I have heard of another way to make lectures interactive…a lecturer (I believe at the University of British Columbia..UBC in the math(?)dept) has his students use some kind of voting remote control type device to answer multiple choice type questions throughout the lecture.
Each student can see their own results and the class & professor can see the class’s overall results…helping both the students and the professor focus in on areas where students are having difficulty.
July 2, 2009 @ 5:40 pm
This is something that is very common in the technology industry especially when attending large conferences – it really works and brings in individuals who might not ask a question by standing up in a crowd.

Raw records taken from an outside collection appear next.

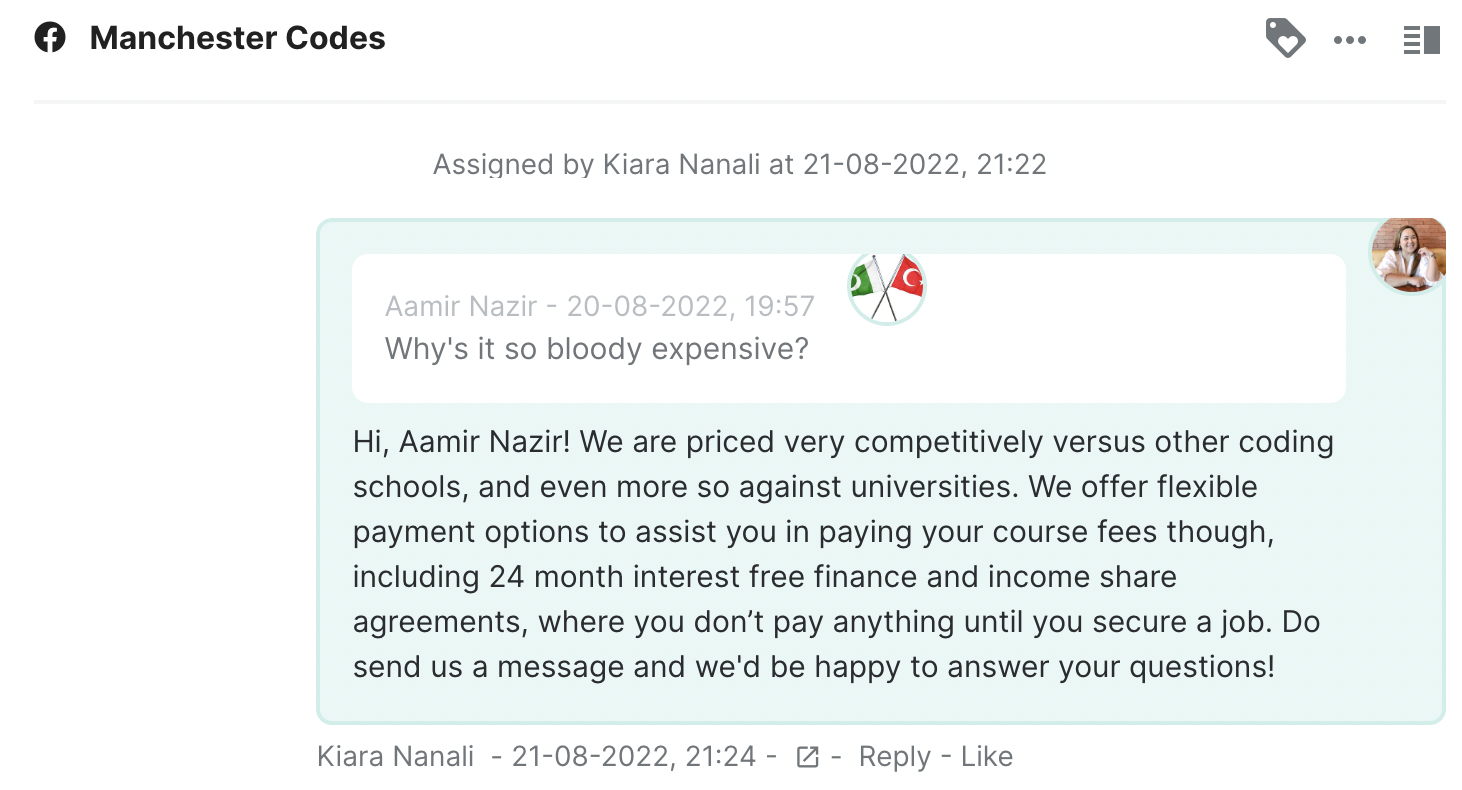The width and height of the screenshot is (1462, 790).
Task: Click Kiara Nanali author name below message
Action: click(x=395, y=757)
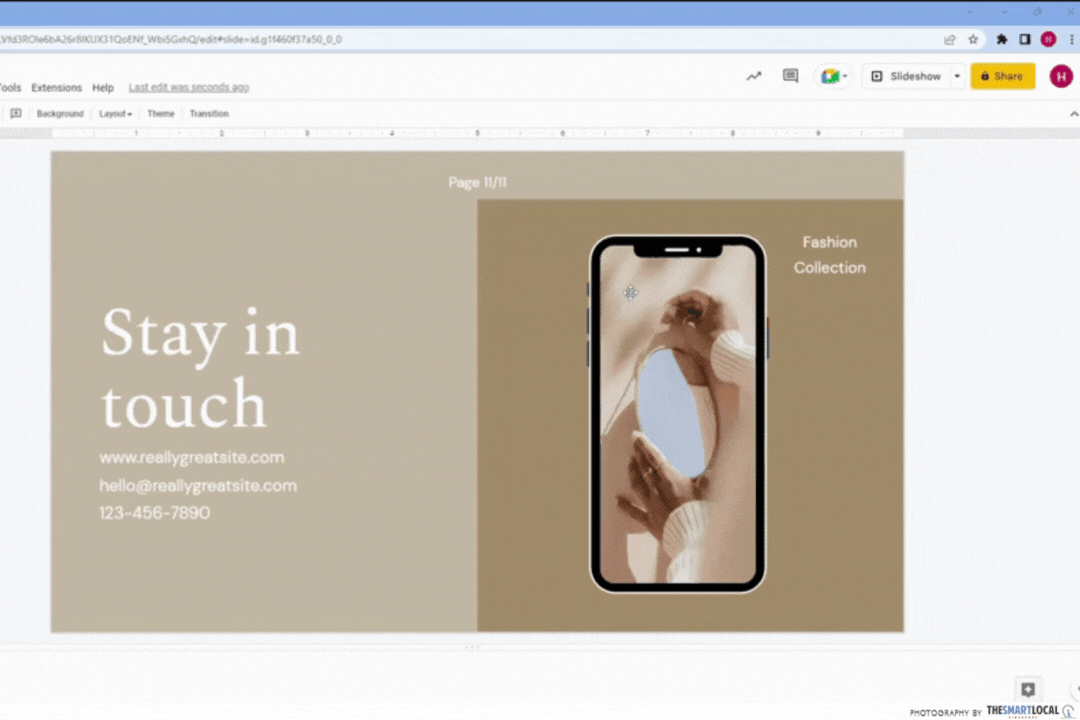The width and height of the screenshot is (1080, 720).
Task: Open the Background settings button
Action: [60, 114]
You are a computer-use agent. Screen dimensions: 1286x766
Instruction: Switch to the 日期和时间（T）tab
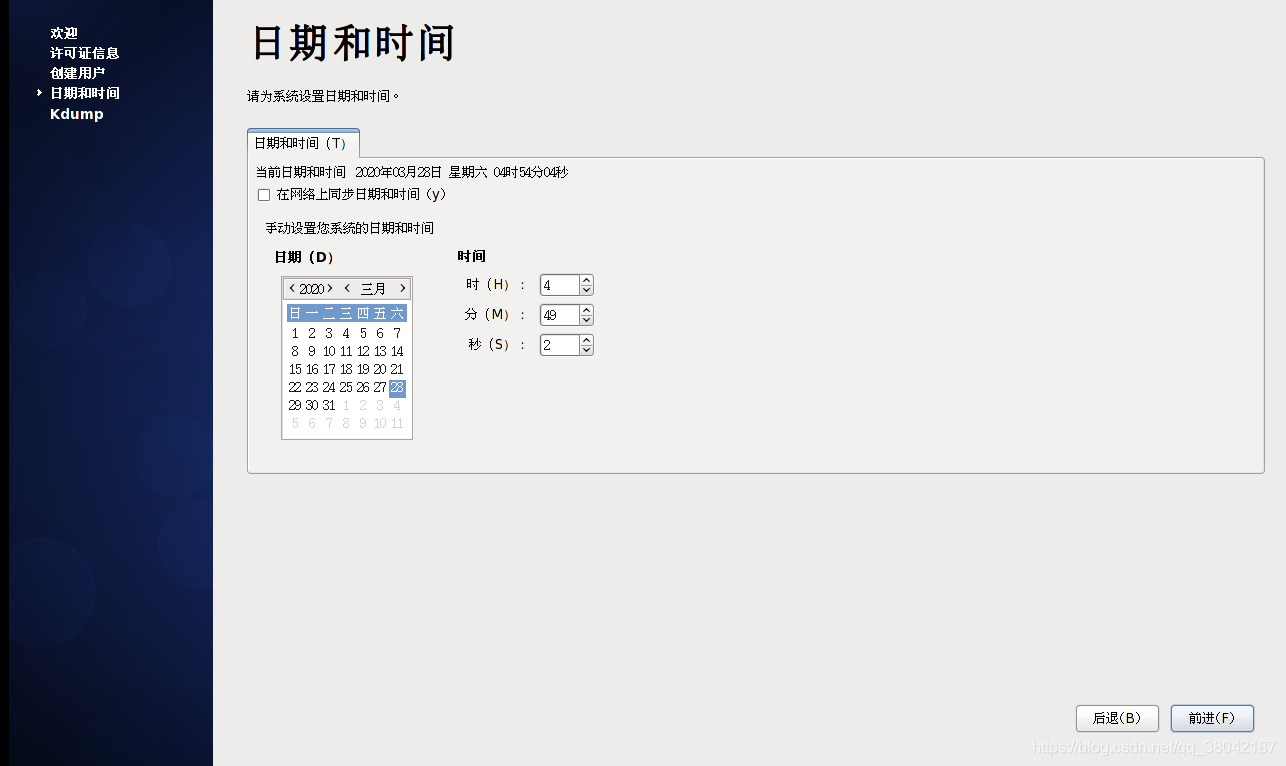pos(303,143)
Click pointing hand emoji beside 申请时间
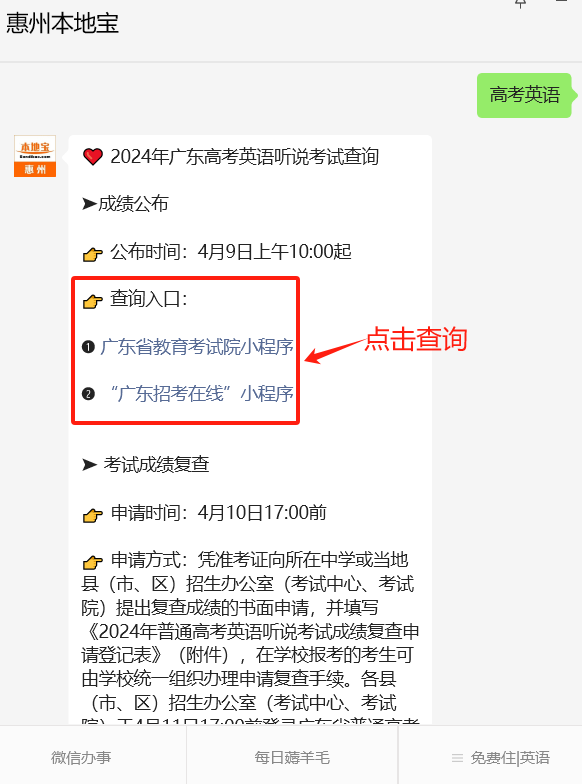Viewport: 582px width, 784px height. (x=92, y=515)
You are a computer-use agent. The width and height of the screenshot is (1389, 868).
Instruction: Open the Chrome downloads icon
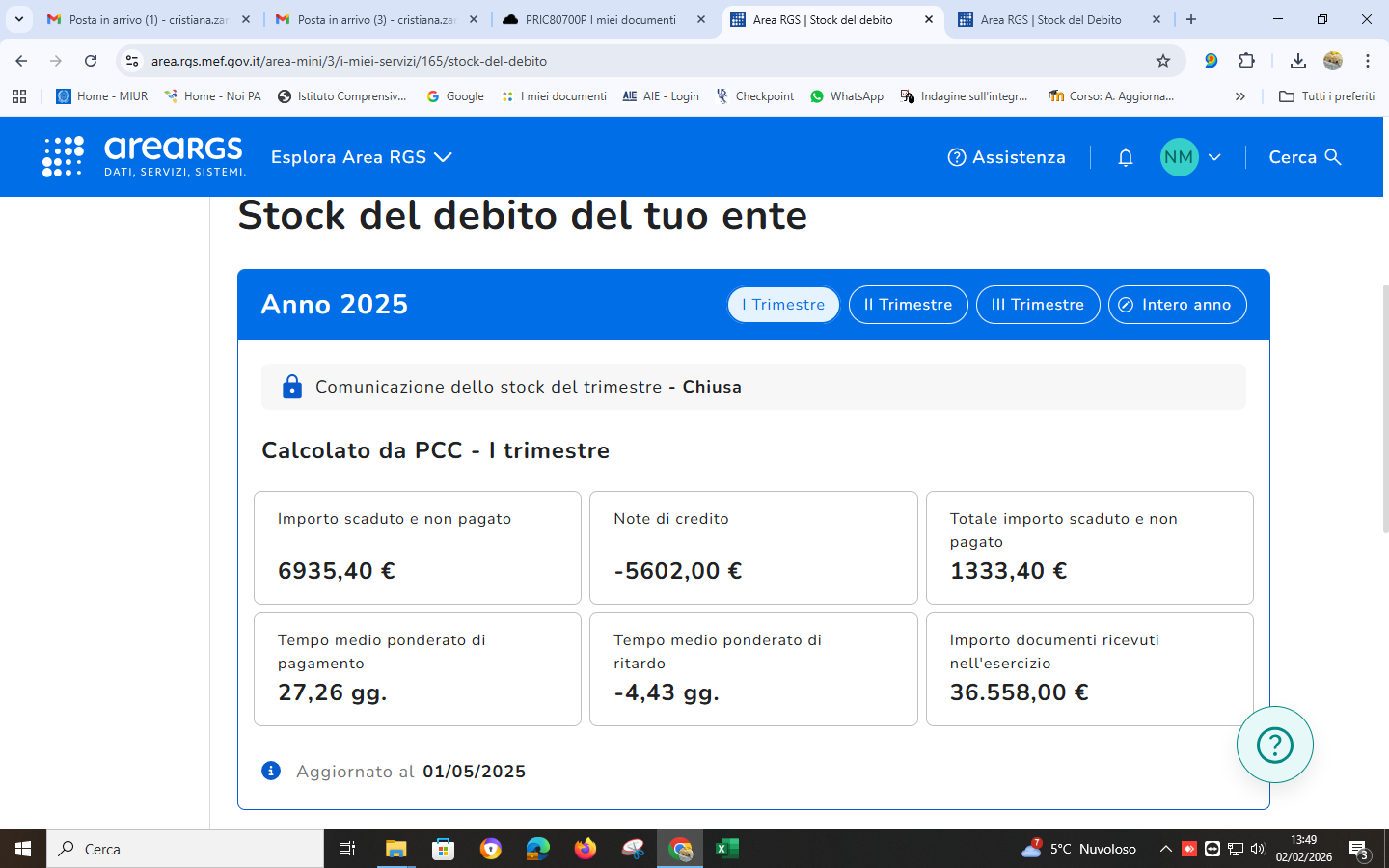[x=1297, y=61]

" » Twitter on screen at conferences: Good or Bad?" from Pro PR
July 3, 2009 @ 3:29 pm
[…] Dr. Shock suggests ways to use Twitter to get more out of lectures […]
February 8, 2010 @ 12:32 pm
That is a really great idea.
Re: aqua’s comment, at my school, University of Toronto, the undergraduate life science tutorials and lectures use iClickers extensively to gauge understanding and zeitgeist in the middle of a session.
I was also thinking that a little “Twitter break” would also be useful in a Group Medical Visit. If it’s combined with an auto-trend-generator like the “what’s popular in this column” feature in Tweetdeck, team leaders could also see the major (possibly non obvious issues) right away. Observing medical students would benefit from the insight into patients’ expression patterns as well.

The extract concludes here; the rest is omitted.